The four experiments had participants enduring discomfort, delaying gratification, exerting patience, and refraining from impulsive responses. Yet the findings overwhelmingly supported the idea that invoking religious beliefs provides important psychological “nutrients” necessary for a variety of socially beneficial behaviors.

But What About Crime?

If religion grew from a societal need to enhance self-control, which, in turn, promotes prosocial behavior, what are we to make of the conflicting research published in PLoS ONE (via The Economist) by Azim Shariff at the University of Oregon and Mijke Rhemtulla at the University of Kansas? This research compared rates of crime with rates of belief in heaven and hell in 67 countries and found that though religion has been shown to have generally positive effects on prosocial behavior, these effects may be driven primarily by supernatural punishment. Supernatural benevolence, on the other hand, may actually be associated with less prosocial behavior.

In other words, the proportion of people who believe in hell negatively predicts national crime rates whereas belief in heaven predicts higher crime rates.
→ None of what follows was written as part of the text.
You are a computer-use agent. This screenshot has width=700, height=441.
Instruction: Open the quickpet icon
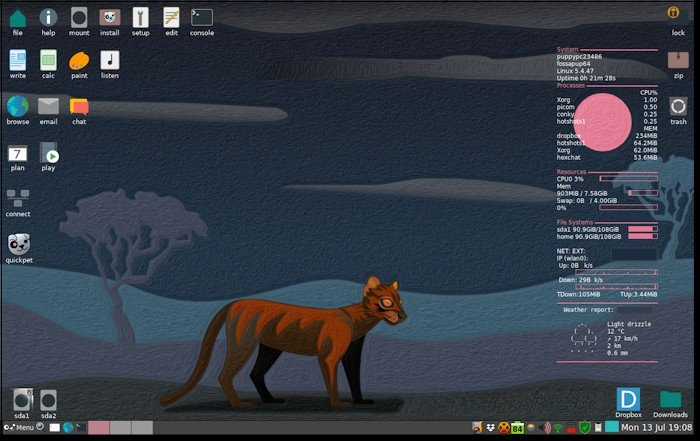pos(18,244)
These effects remain after accounting for a host of covariates, and ultimately prove stronger predictors of national crime rates than economic variables such as GDP and income inequality.

The authors write, “Indeed, these findings coalesce with theoretical and empirical work suggesting that beliefs in punishing and omniscient supernatural agents spread across historical societies primarily because of their ability to foster cooperation and suppress anti-social behavior among anonymous strangers.”

Perhaps it is the threat of punishment that makes religion “work” for societies. The first study didn’t differentiate between punishment and benevolence in religious behavior. However, these findings are correlational, whereas the first study’s are causal. Nonetheless, the two studies are interesting juxtaposed against each other.